要介護5の車椅子生活が開いた新しい世界

2017年に関節リウマチを発症しました。当時77歳。この年齢だから、そうした病気にかかるのも仕方ない、という思いもあり、生活態度を変えなかった。

けっこう飲み歩いたりもしていたんです。医者に処方された薬が効いていて、それに頼りきりになっていたというところもあったように思います。

19年の5月に、1週間の予定で、福島県の西会津にある温泉に出かけました。関節痛に効能があると言われる温泉です。関節痛を癒やすつもりで行ったのに、宿に到着したその日、入り口からホールに上がる10cmほどの段差に上がった途端、バランスを崩して後ろにひっくり返って転んでしまった。

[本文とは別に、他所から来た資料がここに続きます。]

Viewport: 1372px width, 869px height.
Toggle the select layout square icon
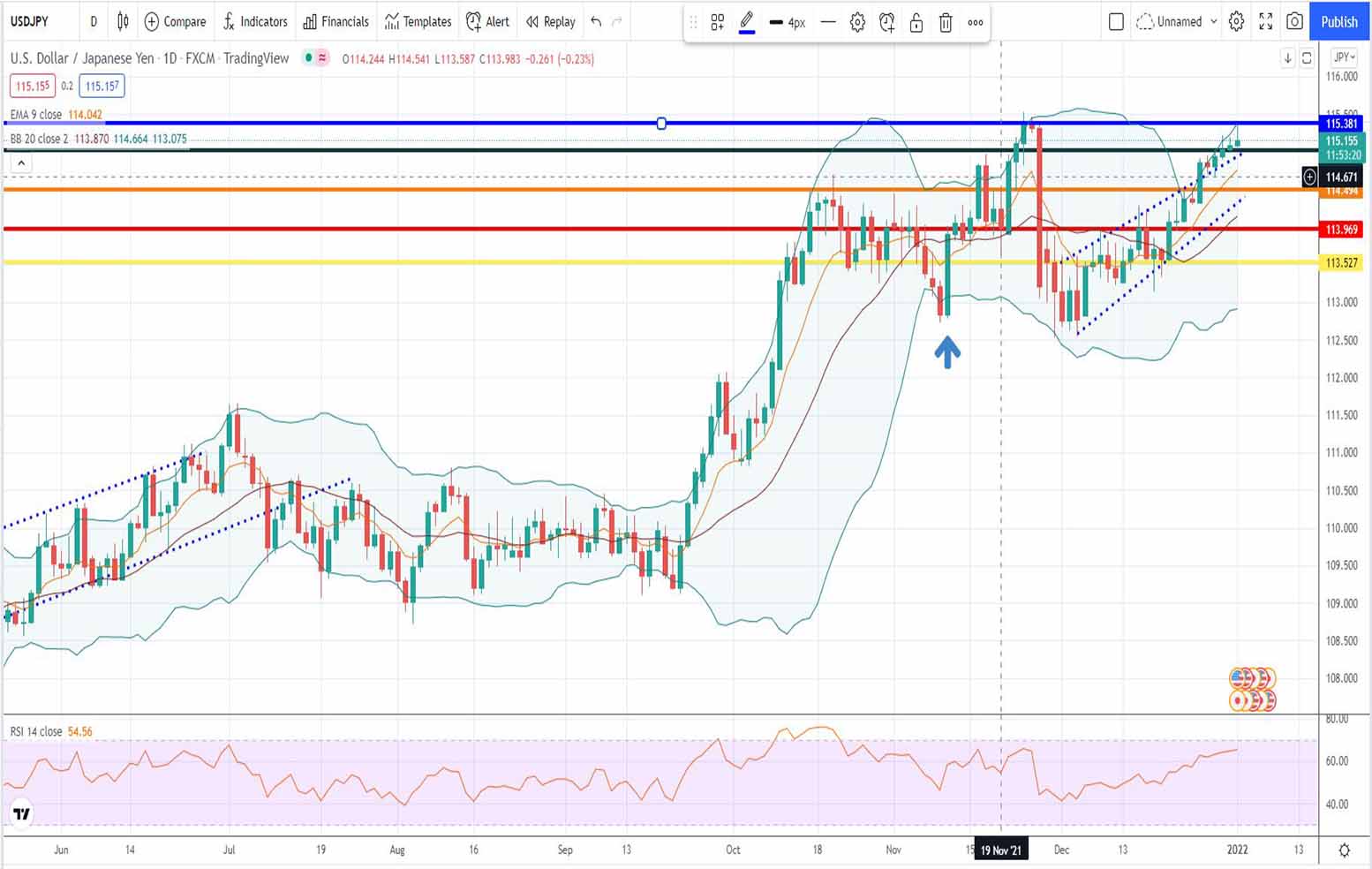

当時は、用心のために、杖をついて生活していたのですが、それで体を支える隙もなかった。床はタイル張りです、頭を打ったら大変だと、とっさに頭部をかばうのだけで精一杯でした。このときに、床で腰を強打した。

その日はなんとか、痛みをこらえてお湯に浸かったのですが、2日、3日と時間が経過するごとに痛みが強まってきて、結局4日目の朝に宿から救急搬送されてしまった。診断は腰部の圧迫骨折でした。

ここから車椅子の生活です。その時点で要介護3となりました。

17年に関節リウマチになったときに、少しは生活を見直せばよかったのかもしれないけれど、19年に圧迫骨折をやらかすまで、今考えるとむちゃな2年間でした。その反省もあって、車椅子生活をすんなり受け入れることができました。その後は圧迫骨折が災いしたのか、関節リウマチが悪化して、要介護4になりました。さらに、今年の5月に要介護5の認定を受けました。

今の私がひとりでやれることは、歯磨きと食事、そしてパソコンとスマホの操作だけです。それ以外は妻やヘルパーさん、近くに住む次男夫婦の手を借りています。お風呂は週に2回、特別な浴槽を自宅に運び込む入浴サービスを使っています。

要介護5になってからは、ベッドで過ごす時間が増えました。

こちらがあまり動けないわけですから、何か条件が揃わないと世界は動かない。例えば来客があれば、自分の世界が揺れ動く。その揺れ動きを感じることが、意外に楽しみなんです。考えてみれば、こんな体になったことで、嫌な人間に会わなくても済みます。自分ひとりで、もうひとりの自分と対話をする。そうした時間の楽しみは、健全な体では思いもよらないことです。

先日、部屋の隅に虫を見つけました。1.5mmくらいの小さな虫です。なんだろうと観察していると、ハエトリグモの子どもだとわかった。こいつはどうやって生きているのだろう。窓を開けたら飛び込んでくるもっと小さな虫を捕らえて餌にしているんだろうな。

それからはその餌となる虫を見つけようと躍起になっています。こういうときに世界が揺れ動く。果物にたかるショウジョウバエを見て、この家の中でも彼らの営みがある。そうした発見は、今の私が小さな世界にいるからこそ受け取れる感動です。500円玉くらいの感動だけど、私にとってはとても大切な感動です。

私は、過去に執着しないことにしています。人は何かに執着すると、あのときああすればよかったとか、こうするべきだったと、思い悩んでしまう。過去には当然、良いことも悪いこともあります。執着し、それを引きずると、足が重くなって前に進めない。ただ、執着を断ち切るのは非常に難題です。失敗にはどうしても執着しがちです。でも、そのすべてを受け入れることが重要なのだと思っています。

私は、失敗が重なって車椅子生活になりましたが、今は受け入れています。失敗には学びがあります。失敗があったから今の自分があると受け入れる。

関節リウマチになったときに、それまでの人生を悔い改めて生活を改善していたら、今のような体になっていなかったのかもしれません。でも悔い改めて、過去の自分を否定してしまったらそれきりなんです。過去の自分を受け入れて、方針転換をすることはあるでしょう。でも過去を否定するような悔い改めは必要ありません。そして執着よりも、愛着を持つこと。私は今、前述したように少しずつ長編小説を描き進めています。まだまだ完成はしないけれど、もうすでに愛着が湧いています。過去に執着せずに、今に愛着を持つことも大切なのだと思います。